These resources have been compiled as part of a pilot collaboration with the “Getting to Know Darwin” seminar course at Harvard College. The concept was developed by research assistants from the Harvard office of the Darwin Correspondence Project and a teaching team led by Ned Friedman, director of the Arnold Arboretum at Harvard. The partnership began last autumn and continues through this year. Although we have designed these modules to stand on their own, we have included sample activities from the course at Harvard to provide suggestions and inspiration for all course settings. We’ll be writing more about our experiences teaching the course this year as we release further modules.

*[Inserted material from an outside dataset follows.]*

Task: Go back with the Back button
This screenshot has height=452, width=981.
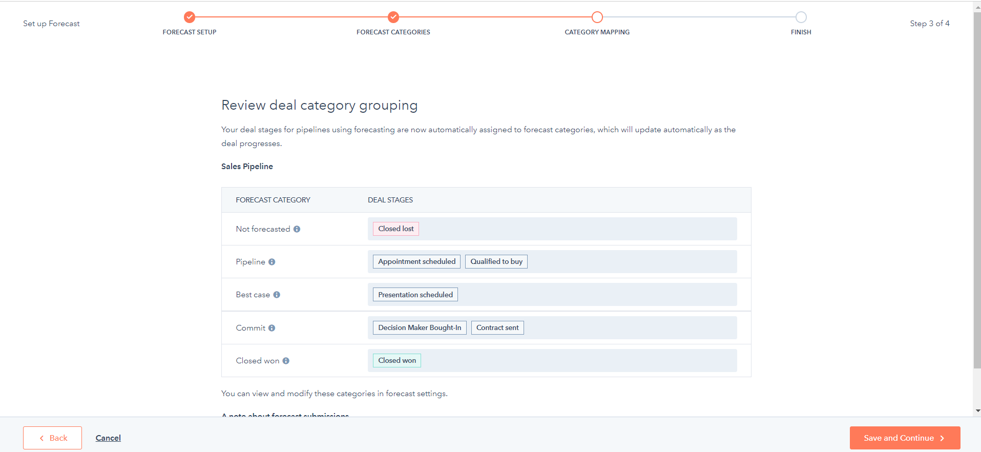Action: point(53,438)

The Darwin archive not only contains letters, manuscript material, photographs, books and articles but also all sorts of small, dry specimens, mostly enclosed with letters. Many of these enclosures have become separated from the letters or lost altogether, but we always try to track them down.
Some of the strangest were discovered when we recently edited two letters from the physiologist and Hebrew scholar Frank Chance (1826–97). The first is undated but we know it was written before 25 April 1871 because Darwin alluded to a case from ‘One other gentleman’ in his reply to a similar report by the pigeon-fancier W. B. Tegetmeier, 25 April . In his letter Chance is responding to the following passage in Descent of Man (vol. 2, p. 319):
Even in the colour of the beard there is a curious parallelism between man & the Quadrumana, for when in man the beard differs in colour from the hair of the head, as is often the case, it is, I believe, invariably of a lighter tint, being often reddish.

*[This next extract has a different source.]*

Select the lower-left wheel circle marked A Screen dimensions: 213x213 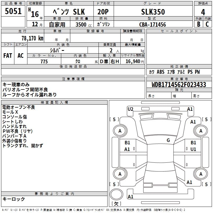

Chance held himself up as an exception to this statement:
My hair is brown, neither dark nor yet very light, whilst my beard & whiskers are (or were for they are changing colour) very much darker & would usually be called black, although the blackness is not that which one sees in Italy, Spain or in tropical countries. My moustache is or was more of the colour of my hair & has a slightly reddish tinge without being red. In my beard & whiskers there is no reddish tinge.
My eyebrows & eyelashes are between my hair & my beard & whiskers, being darker than the one & rather lighter than the other. The hair on my body is of the colour of my beard with the exception of that under the armpits which is rather lighter than my hair & has a somewhat reddish tinge & that on the pubes which is darker than my hair but has a distinctly brown tinge.
My eyes are bluish grey.
I enclose a specimen from my hair & another from my beard & whiskers.
(Letter from Frank Chance, [before 25 April 1871])
Responding to this meticulous self-observation (and the similar one by Tegetmier ([before 25 April 1871]), who was ‘chaffed’ as a student for dyeing his beard but ‘never was given to personal adornments’), CD annotated the letter with what was probably a draft of the following addition to the second edition of Descent (p. 558):
I have repeatedly observed this fact in England; but two gentlemen have lately written to me, saying that they form an exception to the rule. One of these gentlemen accounts for the fact by the wide difference in colour of the hair on the paternal and maternal sides of his family. Both had been long aware of this peculiarity (one of them having often been accused of dyeing his beard), and had been thus led to observe other men, and were convinced that the exceptions were very rare.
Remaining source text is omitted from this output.